◆ **WHAT THE TASK REQUIRES**: So that the copy matches the original, retype each line of the material below exactly.

________________________________________

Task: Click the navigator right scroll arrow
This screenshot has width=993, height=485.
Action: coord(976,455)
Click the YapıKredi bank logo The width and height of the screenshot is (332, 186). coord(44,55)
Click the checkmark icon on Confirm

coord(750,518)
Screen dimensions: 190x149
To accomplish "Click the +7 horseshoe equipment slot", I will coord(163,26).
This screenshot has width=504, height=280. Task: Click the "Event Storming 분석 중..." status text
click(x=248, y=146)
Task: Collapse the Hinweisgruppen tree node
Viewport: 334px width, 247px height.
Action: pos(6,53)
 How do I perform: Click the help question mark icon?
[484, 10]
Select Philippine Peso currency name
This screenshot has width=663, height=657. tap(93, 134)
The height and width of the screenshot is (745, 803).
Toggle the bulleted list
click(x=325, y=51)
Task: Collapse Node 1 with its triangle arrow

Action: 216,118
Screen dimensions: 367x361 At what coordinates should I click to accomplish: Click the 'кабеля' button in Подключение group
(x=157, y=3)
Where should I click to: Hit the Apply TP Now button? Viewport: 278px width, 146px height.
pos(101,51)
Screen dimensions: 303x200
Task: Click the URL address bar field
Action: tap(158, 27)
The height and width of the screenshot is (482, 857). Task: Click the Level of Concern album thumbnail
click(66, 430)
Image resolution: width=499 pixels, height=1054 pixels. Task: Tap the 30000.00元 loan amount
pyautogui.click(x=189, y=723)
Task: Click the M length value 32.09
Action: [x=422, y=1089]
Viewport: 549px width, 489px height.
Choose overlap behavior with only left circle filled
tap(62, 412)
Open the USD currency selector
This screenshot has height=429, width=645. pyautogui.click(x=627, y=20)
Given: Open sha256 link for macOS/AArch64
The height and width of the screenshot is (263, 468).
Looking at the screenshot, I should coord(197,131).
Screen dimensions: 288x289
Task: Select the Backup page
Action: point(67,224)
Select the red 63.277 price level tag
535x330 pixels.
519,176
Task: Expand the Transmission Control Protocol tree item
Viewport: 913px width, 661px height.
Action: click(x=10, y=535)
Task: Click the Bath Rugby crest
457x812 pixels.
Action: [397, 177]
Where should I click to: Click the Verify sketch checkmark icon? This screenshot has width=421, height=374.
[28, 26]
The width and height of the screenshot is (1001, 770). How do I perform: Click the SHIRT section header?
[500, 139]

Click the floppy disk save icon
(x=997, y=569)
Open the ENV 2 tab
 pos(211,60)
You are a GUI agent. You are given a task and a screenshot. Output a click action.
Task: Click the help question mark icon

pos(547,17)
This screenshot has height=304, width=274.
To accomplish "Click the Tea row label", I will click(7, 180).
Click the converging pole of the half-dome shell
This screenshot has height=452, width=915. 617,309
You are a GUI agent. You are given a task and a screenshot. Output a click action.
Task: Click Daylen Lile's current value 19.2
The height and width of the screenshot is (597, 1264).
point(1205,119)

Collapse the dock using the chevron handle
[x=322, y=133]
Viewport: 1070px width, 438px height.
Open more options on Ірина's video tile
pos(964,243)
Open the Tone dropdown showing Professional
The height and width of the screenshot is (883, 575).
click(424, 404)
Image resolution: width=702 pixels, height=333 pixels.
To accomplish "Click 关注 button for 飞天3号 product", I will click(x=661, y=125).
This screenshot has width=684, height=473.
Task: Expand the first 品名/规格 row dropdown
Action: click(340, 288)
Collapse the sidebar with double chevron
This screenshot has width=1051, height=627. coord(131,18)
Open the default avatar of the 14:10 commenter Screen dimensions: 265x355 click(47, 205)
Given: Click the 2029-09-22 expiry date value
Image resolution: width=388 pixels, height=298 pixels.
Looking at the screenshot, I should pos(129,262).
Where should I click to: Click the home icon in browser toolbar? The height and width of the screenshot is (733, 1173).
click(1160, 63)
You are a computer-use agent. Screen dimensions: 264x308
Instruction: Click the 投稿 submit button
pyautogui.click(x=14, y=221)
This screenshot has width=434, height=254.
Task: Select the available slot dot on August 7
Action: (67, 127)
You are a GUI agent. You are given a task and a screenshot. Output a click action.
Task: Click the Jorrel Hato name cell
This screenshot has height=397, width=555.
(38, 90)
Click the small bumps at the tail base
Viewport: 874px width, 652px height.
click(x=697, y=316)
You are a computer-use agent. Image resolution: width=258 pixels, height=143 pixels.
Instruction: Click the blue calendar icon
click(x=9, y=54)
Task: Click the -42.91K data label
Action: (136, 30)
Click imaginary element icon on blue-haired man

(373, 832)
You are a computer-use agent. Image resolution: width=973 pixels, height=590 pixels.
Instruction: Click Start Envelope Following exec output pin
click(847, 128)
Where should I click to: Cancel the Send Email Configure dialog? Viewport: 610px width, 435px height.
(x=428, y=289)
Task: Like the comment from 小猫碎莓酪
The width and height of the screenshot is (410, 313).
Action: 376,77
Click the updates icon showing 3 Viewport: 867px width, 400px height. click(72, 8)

________________________________________

◆ **EXERCISE OUTPUT**:
Task: Click the navigator right scroll arrow
This screenshot has width=993, height=485.
Action: coord(976,455)
Click the YapıKredi bank logo The width and height of the screenshot is (332, 186). coord(44,55)
Click the checkmark icon on Confirm

coord(750,518)
Screen dimensions: 190x149
To accomplish "Click the +7 horseshoe equipment slot", I will coord(163,26).
This screenshot has width=504, height=280. Task: Click the "Event Storming 분석 중..." status text
click(x=248, y=146)
Task: Collapse the Hinweisgruppen tree node
Viewport: 334px width, 247px height.
Action: pos(6,53)
 How do I perform: Click the help question mark icon?
[484, 10]
Select Philippine Peso currency name
This screenshot has width=663, height=657. tap(93, 134)
The height and width of the screenshot is (745, 803).
Toggle the bulleted list
click(x=325, y=51)
Task: Collapse Node 1 with its triangle arrow

Action: 216,118
Screen dimensions: 367x361 At what coordinates should I click to accomplish: Click the 'кабеля' button in Подключение group
(x=157, y=3)
Where should I click to: Hit the Apply TP Now button? Viewport: 278px width, 146px height.
pos(101,51)
Screen dimensions: 303x200
Task: Click the URL address bar field
Action: tap(158, 27)
The height and width of the screenshot is (482, 857). Task: Click the Level of Concern album thumbnail
click(66, 430)
Image resolution: width=499 pixels, height=1054 pixels. Task: Tap the 30000.00元 loan amount
pyautogui.click(x=189, y=723)
Task: Click the M length value 32.09
Action: [x=422, y=1089]
Viewport: 549px width, 489px height.
Choose overlap behavior with only left circle filled
tap(62, 412)
Open the USD currency selector
This screenshot has height=429, width=645. pyautogui.click(x=627, y=20)
Given: Open sha256 link for macOS/AArch64
The height and width of the screenshot is (263, 468).
Looking at the screenshot, I should coord(197,131).
Screen dimensions: 288x289
Task: Select the Backup page
Action: point(67,224)
Select the red 63.277 price level tag
535x330 pixels.
519,176
Task: Expand the Transmission Control Protocol tree item
Viewport: 913px width, 661px height.
Action: click(x=10, y=535)
Task: Click the Bath Rugby crest
457x812 pixels.
Action: [397, 177]
Where should I click to: Click the Verify sketch checkmark icon? This screenshot has width=421, height=374.
[28, 26]
The width and height of the screenshot is (1001, 770). How do I perform: Click the SHIRT section header?
[500, 139]

Click the floppy disk save icon
(x=997, y=569)
Open the ENV 2 tab
 pos(211,60)
You are a GUI agent. You are given a task and a screenshot. Output a click action.
Task: Click the help question mark icon

pos(547,17)
This screenshot has height=304, width=274.
To accomplish "Click the Tea row label", I will click(7, 180).
Click the converging pole of the half-dome shell
This screenshot has height=452, width=915. 617,309
You are a GUI agent. You are given a task and a screenshot. Output a click action.
Task: Click Daylen Lile's current value 19.2
The height and width of the screenshot is (597, 1264).
point(1205,119)

Collapse the dock using the chevron handle
[x=322, y=133]
Viewport: 1070px width, 438px height.
Open more options on Ірина's video tile
pos(964,243)
Open the Tone dropdown showing Professional
The height and width of the screenshot is (883, 575).
click(424, 404)
Image resolution: width=702 pixels, height=333 pixels.
To accomplish "Click 关注 button for 飞天3号 product", I will click(x=661, y=125).
This screenshot has width=684, height=473.
Task: Expand the first 品名/规格 row dropdown
Action: click(340, 288)
Collapse the sidebar with double chevron
This screenshot has width=1051, height=627. coord(131,18)
Open the default avatar of the 14:10 commenter Screen dimensions: 265x355 click(47, 205)
Given: Click the 2029-09-22 expiry date value
Image resolution: width=388 pixels, height=298 pixels.
Looking at the screenshot, I should pos(129,262).
Where should I click to: Click the home icon in browser toolbar? The height and width of the screenshot is (733, 1173).
click(1160, 63)
You are a computer-use agent. Screen dimensions: 264x308
Instruction: Click the 投稿 submit button
pyautogui.click(x=14, y=221)
This screenshot has width=434, height=254.
Task: Select the available slot dot on August 7
Action: (67, 127)
You are a GUI agent. You are given a task and a screenshot. Output a click action.
Task: Click the Jorrel Hato name cell
This screenshot has height=397, width=555.
(38, 90)
Click the small bumps at the tail base
Viewport: 874px width, 652px height.
click(x=697, y=316)
You are a computer-use agent. Image resolution: width=258 pixels, height=143 pixels.
Instruction: Click the blue calendar icon
click(x=9, y=54)
Task: Click the -42.91K data label
Action: (136, 30)
Click imaginary element icon on blue-haired man

(373, 832)
You are a computer-use agent. Image resolution: width=973 pixels, height=590 pixels.
Instruction: Click Start Envelope Following exec output pin
click(847, 128)
Where should I click to: Cancel the Send Email Configure dialog? Viewport: 610px width, 435px height.
(x=428, y=289)
Task: Like the comment from 小猫碎莓酪
The width and height of the screenshot is (410, 313).
Action: 376,77
Click the updates icon showing 3 Viewport: 867px width, 400px height. click(72, 8)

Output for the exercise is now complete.